Treatment
Most burn injuries do not require hospitalization, although the sudden nature and urgency of burns drives many people to seek treatment in Emergency Rooms. Severe burns require major medical intervention and can be fatal.
Topical (applied to the skin) antibiotics
The skin is the body’s largest organ (averaging more than two square yards in adults) and performs many vital functions, including protecting the body from invasion by bacteria and viruses. Burned skin not only loses its ability to protect against invaders, it becomes a breeding ground for bacteria. Because infections slow healing and increase scarring, preventing and treating infections is one of the most important tasks of a hospital burn unit. More on secondary treatment.
Bandages
Bandages
1. protect against infection;
2. reduce heat and water vapor loss from burned skin;
3. keep the patient more comfortable because the injured area is sensitive to air currents;
4. help keep limbs, fingers and toes in a proper position for healing;
5. collect drainage from the wounds.

•••

- Your assignment: Please repeat the burn treatment text word for word, everything from "Topical (applied to" down to "from the wounds.".

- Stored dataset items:

•••

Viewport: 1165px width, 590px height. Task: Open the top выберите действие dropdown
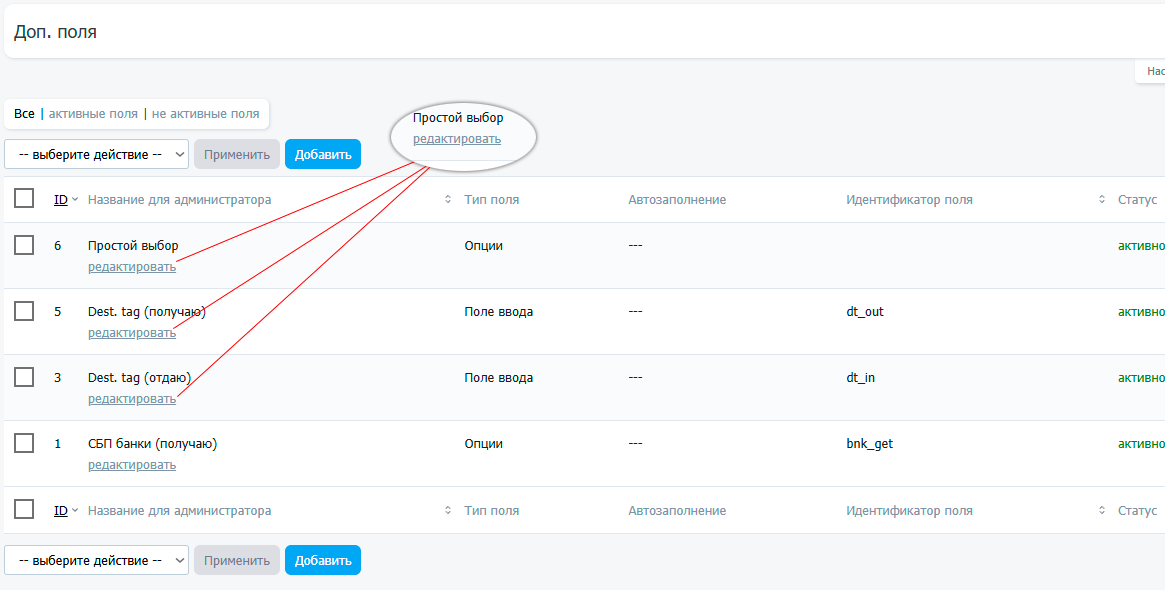coord(96,154)
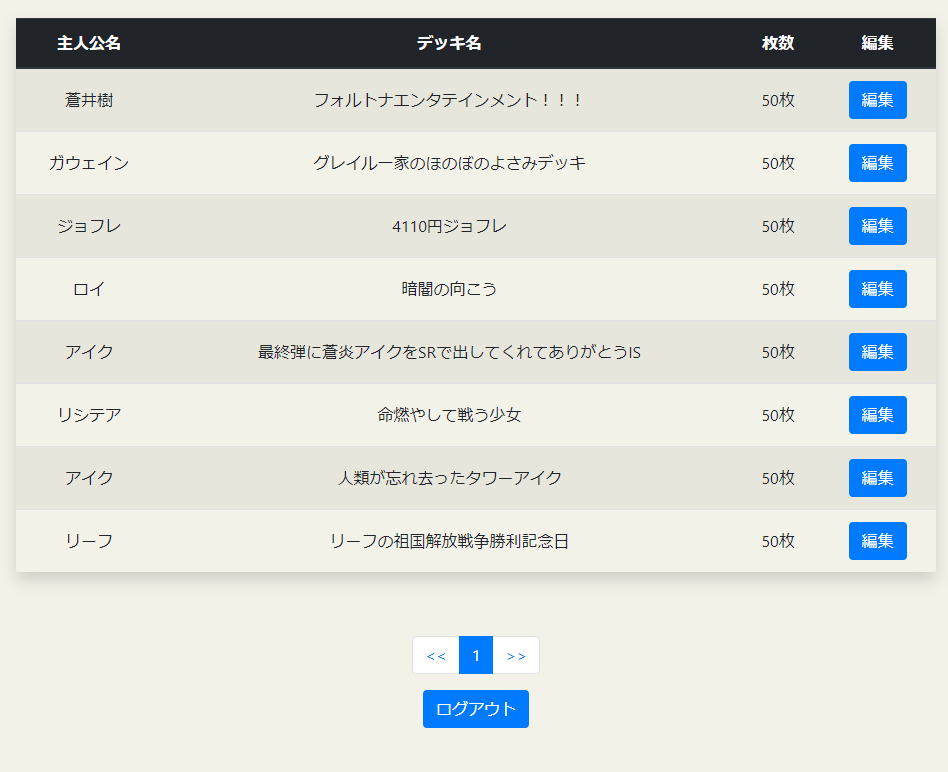Edit リーフ's 祖国解放戦争勝利記念日 deck
Screen dimensions: 948x772
click(877, 541)
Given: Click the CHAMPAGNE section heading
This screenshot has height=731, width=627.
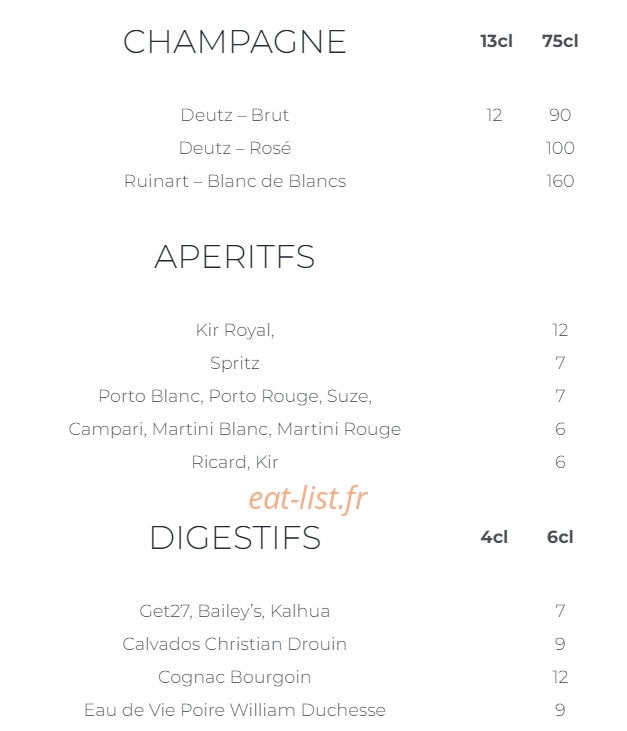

•••

- Answer to the exercise:
Topical (applied to the skin) antibiotics
The skin is the body’s largest organ (averaging more than two square yards in adults) and performs many vital functions, including protecting the body from invasion by bacteria and viruses. Burned skin not only loses its ability to protect against invaders, it becomes a breeding ground for bacteria. Because infections slow healing and increase scarring, preventing and treating infections is one of the most important tasks of a hospital burn unit. More on secondary treatment.
Bandages
Bandages
1. protect against infection;
2. reduce heat and water vapor loss from burned skin;
3. keep the patient more comfortable because the injured area is sensitive to air currents;
4. help keep limbs, fingers and toes in a proper position for healing;
5. collect drainage from the wounds.